While it is common knowledge by now that the Fed will cut rates by 25bps on Sept 18, the question remains whether the cut will be 25bps or 50bps. The answer will be determined by Friday's nonfarm payrolls report. Let's dig in.
First, the big picture.
Just a few weeks after the Kamala Dept of Labor, in a epically botched release, unveiled that it had overestimated jobs by 818K in the past year, effectively making every monthly report a "miss" to expectations in retrospect, Friday's headline payrolls print is expected to come in at 165k, rising from the prior 114K, but below recent averages, with the unemployment rate forecast to tick back lower, after unexpectedly jumping last month. And while this highly inaccurate data set will be likely revised lower both next month and over the next year, it remains of paramount importance for the FOMC meeting on September 16th, where the Fed's attention has fully shifted towards the employment side of its mandate, and this report will guide the magnitude of the rate cut at that confab.
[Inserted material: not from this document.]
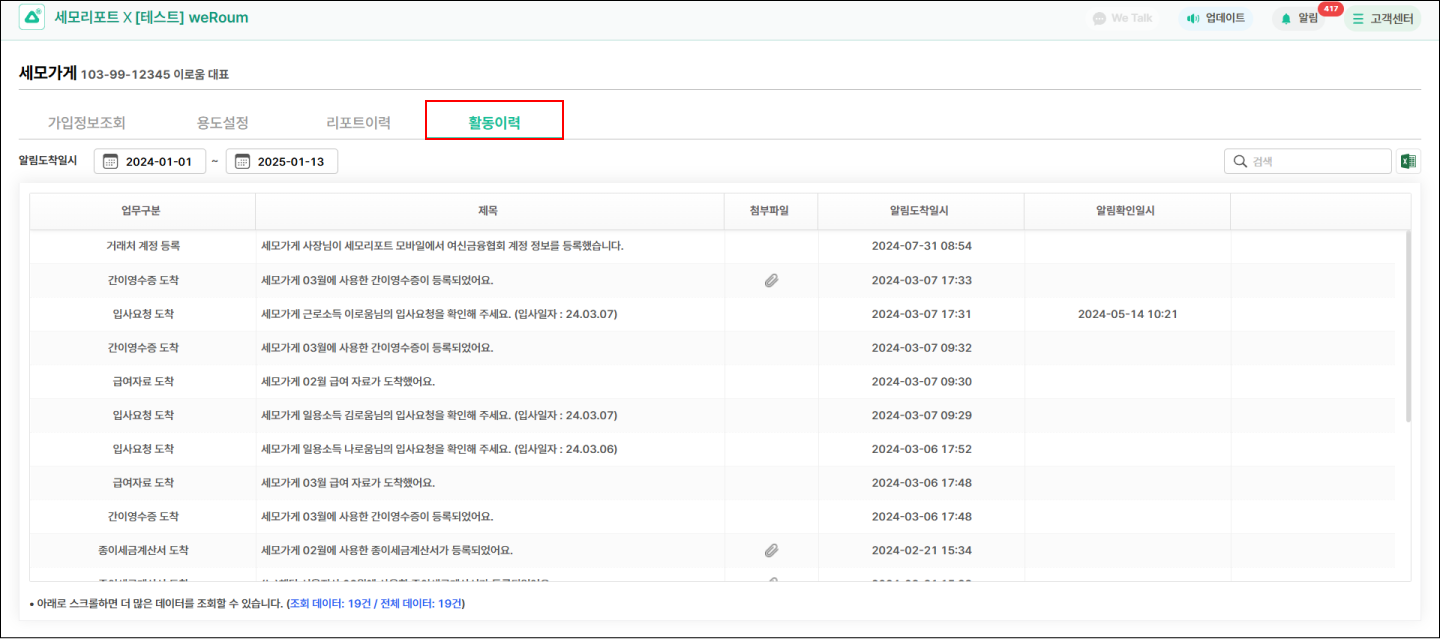Open the 업데이트 announcements

click(x=1216, y=18)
At Jackson Hole Chair Powell said “the time has come for policy to adjust”, with emphasis on the labour market, especially after the July jobs report, adding "we do not seek or welcome further labor market cooling." As such, WSJ’s Timiraos noted that a report as weak as July could result in an upsized cut, and while currently, money markets are fully pricing in a 25bps rate cut, they have assigned a probability of around a 40% of a 50bps reduction.